Microsoft (NASDAQ:MSFT) launched its next-generation Xbox consoles today, marking the official start of a new gaming console hardware cycle. It's also the first time the company has started a hardware generation by launching two consoles with different performance tiers.
The high-powered Xbox Series X retails at $499, while the entry-level Xbox Series S is priced at $300. Both appear to be sold out and could remain hard to find heading into the Thanksgiving holiday. The Series X is in particularly high demand, with consoles currently fetching over $1,000 per unit on eBay.
What do Xbox Series X and Series S mean for Microsoft?

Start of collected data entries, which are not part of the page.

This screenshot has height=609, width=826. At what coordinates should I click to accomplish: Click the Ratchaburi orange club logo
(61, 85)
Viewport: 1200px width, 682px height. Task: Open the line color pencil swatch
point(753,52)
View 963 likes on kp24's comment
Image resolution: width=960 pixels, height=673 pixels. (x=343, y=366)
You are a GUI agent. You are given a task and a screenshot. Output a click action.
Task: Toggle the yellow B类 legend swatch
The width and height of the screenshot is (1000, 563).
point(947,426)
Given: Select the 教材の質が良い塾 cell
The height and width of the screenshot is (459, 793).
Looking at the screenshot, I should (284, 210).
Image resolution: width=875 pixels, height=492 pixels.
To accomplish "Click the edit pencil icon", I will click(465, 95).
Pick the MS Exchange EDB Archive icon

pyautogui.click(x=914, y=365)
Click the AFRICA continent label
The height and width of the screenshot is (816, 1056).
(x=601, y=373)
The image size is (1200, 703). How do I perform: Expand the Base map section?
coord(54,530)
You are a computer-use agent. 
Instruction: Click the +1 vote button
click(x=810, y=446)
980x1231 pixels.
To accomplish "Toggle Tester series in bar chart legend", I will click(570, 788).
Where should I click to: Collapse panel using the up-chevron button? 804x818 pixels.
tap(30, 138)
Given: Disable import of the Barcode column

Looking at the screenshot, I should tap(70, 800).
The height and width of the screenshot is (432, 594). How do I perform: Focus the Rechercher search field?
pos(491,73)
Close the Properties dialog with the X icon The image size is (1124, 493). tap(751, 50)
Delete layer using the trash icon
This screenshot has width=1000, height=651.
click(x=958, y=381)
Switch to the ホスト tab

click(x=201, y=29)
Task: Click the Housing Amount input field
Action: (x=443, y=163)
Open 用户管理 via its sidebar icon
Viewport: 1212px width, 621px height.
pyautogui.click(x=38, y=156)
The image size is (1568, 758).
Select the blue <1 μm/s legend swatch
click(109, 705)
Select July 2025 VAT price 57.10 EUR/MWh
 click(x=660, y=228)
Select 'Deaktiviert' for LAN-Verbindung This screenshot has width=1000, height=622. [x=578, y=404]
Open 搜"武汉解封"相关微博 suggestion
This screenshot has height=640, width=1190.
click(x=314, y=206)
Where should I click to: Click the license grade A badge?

Microsoft's new Xbox systems appear to be enjoying a strong debut, but they won't get much of a head start. Sony is set to launch its PlayStation 5 console in the U.S. on Nov. 12.
The Series X is Microsoft's most powerful console ever, and significantly more powerful than Sony's PlayStation 5 by most accounts. However, Microsoft appears to be pursuing a broader software and services strategy this time around instead of prioritizing a single hardware platform.
The company is making a big effort to promote its Netflix-like subscription-service, Xbox Game Pass. It's also looking to make its big-budget games and overall subscription library accessible through its xCloud streaming service.
The lower-priced Series S console is still powerful compared to previous Xboxes, but it's much weaker than the Series X. The level of difference reflects Microsoft's goal of building a bigger gaming ecosystem. With the company also making its premium content available across PC and streaming-based mobile platforms, this hardware cycle already looks very different.